O tempora ! O mores!

It has been frequently remarked, that it is no small testimony to the beauty of poetry, that it strikes the imagination of the young ; indeed it will be found to be a remarkable truth, that it is almost invariably the finest specimens of the muse which gain the admiration of the youthful mind. This recommendation the poem before us possesses in an eminent degree, and no wonder that it should; the affecting pathos,—the simplicity,—the variety of incident,—the beautiful concatenation of events, and lastly, the felicity of its conclusion, are sufficient reason for its being such a general favourite.

The date which we are to assign to this noble effort of genius, has been the subject of much discussion among commentators, and alas ! we fear will never be satisfactorily decided. We shall not trouble our readers with an account of our own researches on this subject, but proceed immediately to point out some of its principal beauties. And first, the magnificent manner in which the subject is introduced

“ This is the house that Jack built." We are dazzled, we are confounded,—we know not what to notice first. What a confusion of beauties ! How full of meaning is this single line! We are at once thrown into the midst of the subject in true epic style. Our poet does not begin by telling us who Jack was, and who his father and grandfather were, as some scribblers would have done; he does not tell us about the laying of the foundation of the house, or what circumstances induced Jack to build it, and how he was puzzled to find a suitable situation. No; he brings the whole scene before us at once, in a most vivid, nay, in a mnost sublime manner. Upon examining the line more narrowly, we shall find three prominent points attracting our attention. First, The hero Jack; Second, His enterprise in building; Third, The effects of that enterprise,--the house.

- **EXTRACTED INFORMATION**
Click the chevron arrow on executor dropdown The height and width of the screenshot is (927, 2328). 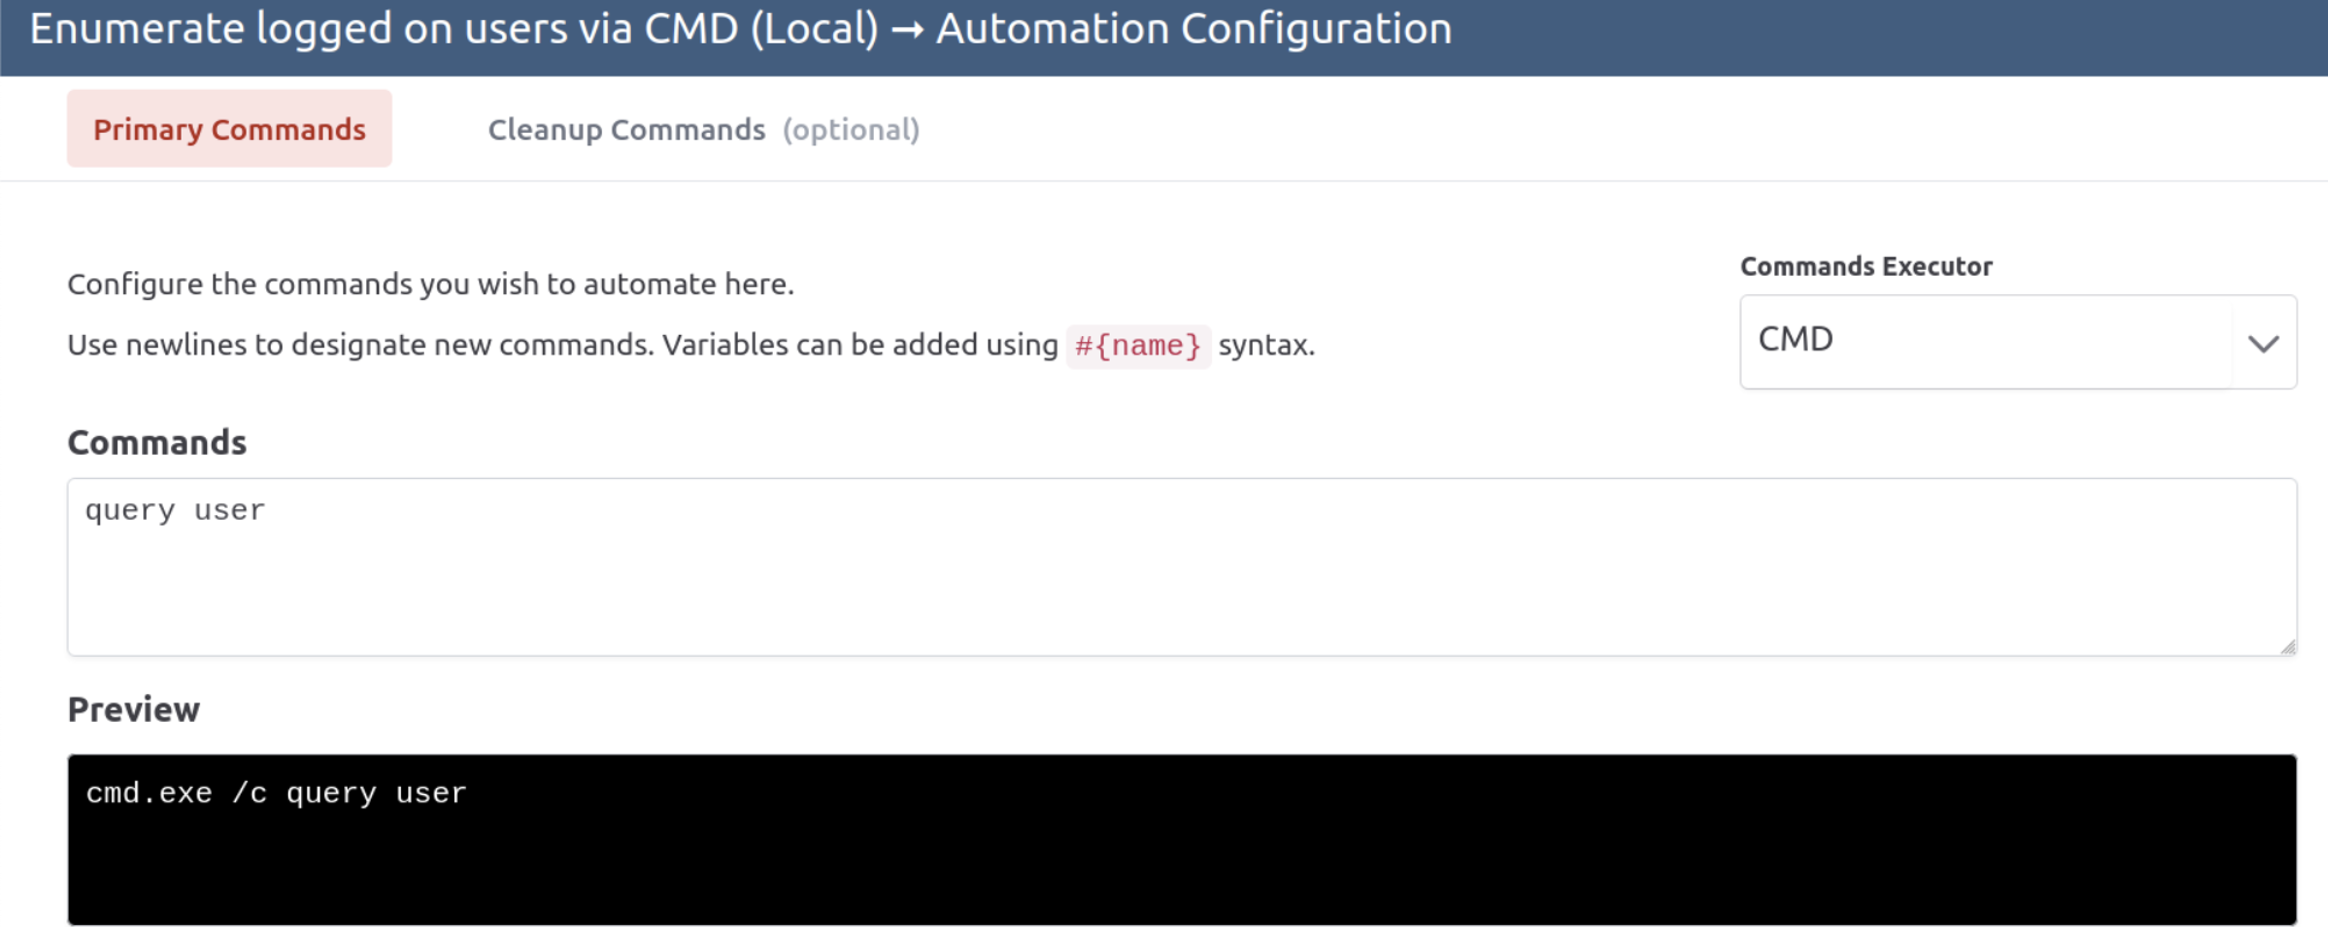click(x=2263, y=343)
...
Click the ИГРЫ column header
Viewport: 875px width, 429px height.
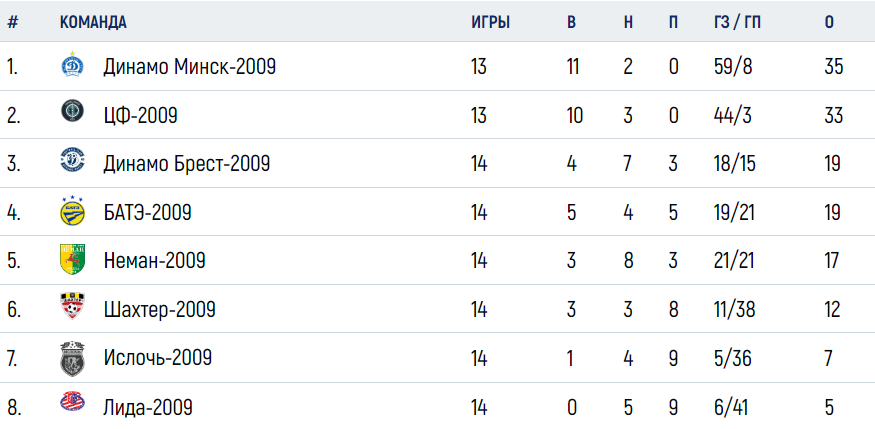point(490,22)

- **LIST OF TASKS**
1) In the essay, what three prominent points does the writer find in the opening line?
2) Copy the passage of the essay from "O tempora !" to "a general favourite.".
The material above comes from a different source than the essay.

- **RESULTS OF THE EXERCISE**
1) The hero Jack, his enterprise in building, and the effects of that enterprise, the house.

2)
O tempora ! O mores!

It has been frequently remarked, that it is no small testimony to the beauty of poetry, that it strikes the imagination of the young ; indeed it will be found to be a remarkable truth, that it is almost invariably the finest specimens of the muse which gain the admiration of the youthful mind. This recommendation the poem before us possesses in an eminent degree, and no wonder that it should; the affecting pathos,—the simplicity,—the variety of incident,—the beautiful concatenation of events, and lastly, the felicity of its conclusion, are sufficient reason for its being such a general favourite.